§ DIRECTIVES
a: Answer these from the music post, one line each:
(i) On what date was the post published?
(ii) What is the title of the eighties movie that the song comes from?
(iii) What instrument does Uncle Raghu play?
b: Please reproduce the music post from the words "Wednesday, September 05, 2018" down to the words "my previous musing.", without any changes.

§ GIVEN TEXT

******************************

Wednesday, September 05, 2018

Semusing #5 - The Oxymoron syndrome

I am mighty excited today, because my 'writer's block' decided to go on a break and I have a first person account to banter about, that has the potential of not being as boring as my previous musing. 

So let's talk music. Let's talk quirks, let's talk emotions,  let's talk tastes. Let's talk a speculation of being dropped on the head as a baby.

As I flip pages past to the eighties, I trace back to my love for a certain genre of music. And I have a strong feeling that this particular trait of mine was inspired by a particular song in a blockbuster from the eighties. It was from a movie called Hero and the director Subhash Ghai, I discover later, was the blue eyed boy of celluloid story telling back then. My maternal uncle, who is a huge music buff, was my wikipiedia of sorts. I used to linger around his conversations with his college friends with perked up ears cause there was so much information which was dispensed in there, that was awe inspiring. In one such eavesdropping episodes, I heard him rave about a singer named Reshma from Pakistan and how he actually bought the ticket to the film Hero multiple times just to listen to her sing. So there was a mention about Laxmikanth Pyarelal's flute as well. Uncle Raghu's conversations, I realized early on, were annotated with finer details cause he was a dog lover and a hard core connoisseur of the Carnatic style of music as he plays the mridangam himself.

******************************

§ DATA EXCERPT
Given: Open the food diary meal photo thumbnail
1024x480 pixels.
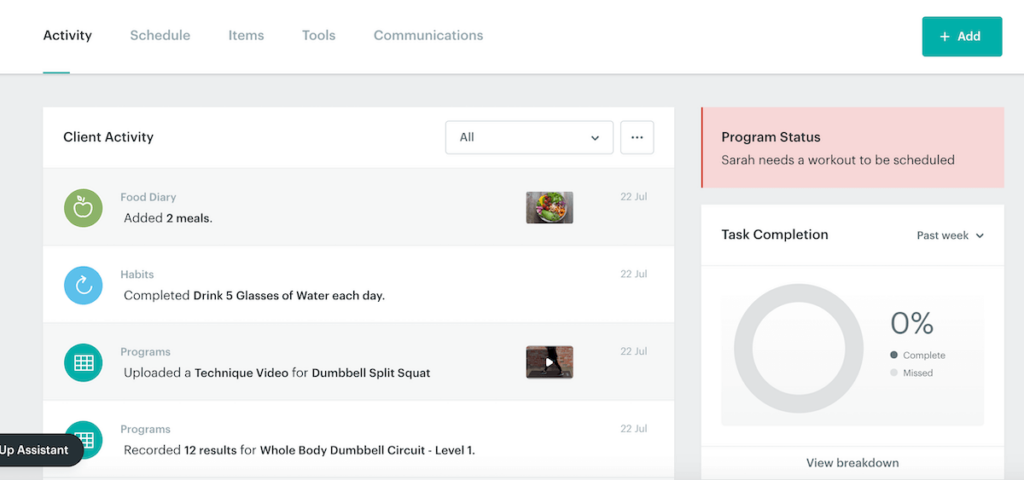Looking at the screenshot, I should (549, 208).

******************************

§ SOLUTIONS IN ORDER
a:
(i) Wednesday, September 05, 2018
(ii) Hero
(iii) The mridangam

b:
Wednesday, September 05, 2018

Semusing #5 - The Oxymoron syndrome

I am mighty excited today, because my 'writer's block' decided to go on a break and I have a first person account to banter about, that has the potential of not being as boring as my previous musing.